Indeed, doing (5, ii) with KZG is a very interesting challenge.

Yeah. If you don’t precompute the proofs in Kate, then you can’t satisfy 4.

Yep, exactly! And you’re quite right that (5, ii) is the sticking point. So far my main intuition for how to achieve it is to come up with auxiliary information that is in some kind of tree structure, so only the branch going down to a changed element would need to be updated (this is why Merkle trees work). But how to do this with KZG is a challenge…

Indeed. The closest thing to a tree structure for KZG proofs is our AMT technique, which computes all n log-sized proofs in O(n\log{n}) time (for a degree n-1 polynomial).

Unfortunately, AMT proofs are not aggregatable, which means subvector proofs have to be computed from scratch in O(n\log{n}) time. They are also much larger than ideal.

One way to make them aggregatable (and also solve the “efficient proof update” problem) is to figure out if a log-sized AMT proof can be somehow compressed into a constant-sized KZG proof.

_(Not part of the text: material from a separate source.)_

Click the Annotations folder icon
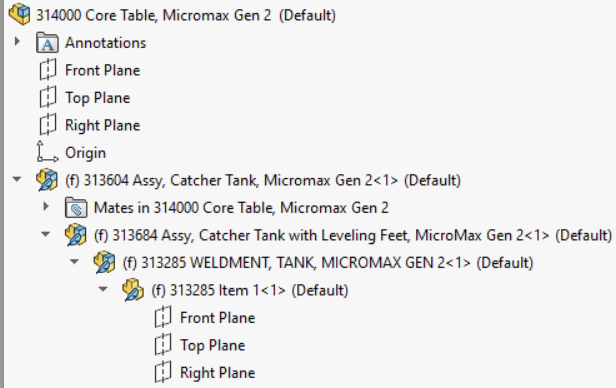Screen dimensions: 616x388 pyautogui.click(x=47, y=42)
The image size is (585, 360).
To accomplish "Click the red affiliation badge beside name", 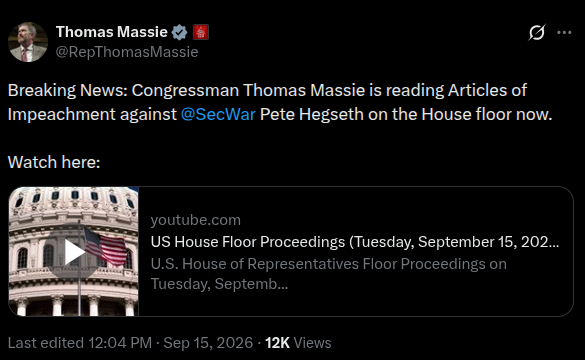I will tap(201, 32).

What about a Merkle tree where each node is a KZG-style accumulator? You can use this to greatly increase the arity of the tree, thus reducing depth. To get scaling that’s sublinear in k, you can use a SNARK cheaply.


In the vector commitment based on RSA accumulators with batching, witnesses can be updated efficiently. The opening of an element of the vector is a combination of a batched RSA membership witness and a batched non-membership witness. Both can be updated in time independent of N. Updating the commitment value requires deletes from the accumulator, which cannot be done efficiently in general. However, it can be done efficiently if all the updates also include the witnesses for the current values in the VC. One other detail is that the batched non-membership witness (compressed proof) cannot be updated directly, updating requires the individual non-membership witnesses for each of the zero-bits of the element. Non-membership updates are described in

That said, the scheme based on RSA accumulators does have high concrete overhead, so you may be looking for something more efficient.

OK, I think we need to clarify on this point 5.ii: The cost per witness is of course small in both Kate and RSA accumulators. However, if you want to satisfy point 4, then you need to precompute all the witnesses (for all n points); Updating this full set of witnesses take O(n) or longer, this is the problem.

I think we can do better with RSA accumulators than O(n) in the case that we do not need the full set of witnesses after every update, but only a small subset of the witnesses. I guess a lot of applications fall in this category.
The trick is to split the values in \sqrt{n} groups and calculate a base witness per group. This is the part that all witnesses in the group have in common. For every update we only need to update these O(\sqrt{n}) base witnesses. To generate a witness for a set of values from a single group we need O(\sqrt{n}) time, because we can use the base witness as a starting point.

@vbuterin I think we are missing a pretty fundamental requirement: I shouldn’t need linear O(K) data to update my witness or someone else should be able to calculate all such updates in less than O(k^2) time and give me the witness.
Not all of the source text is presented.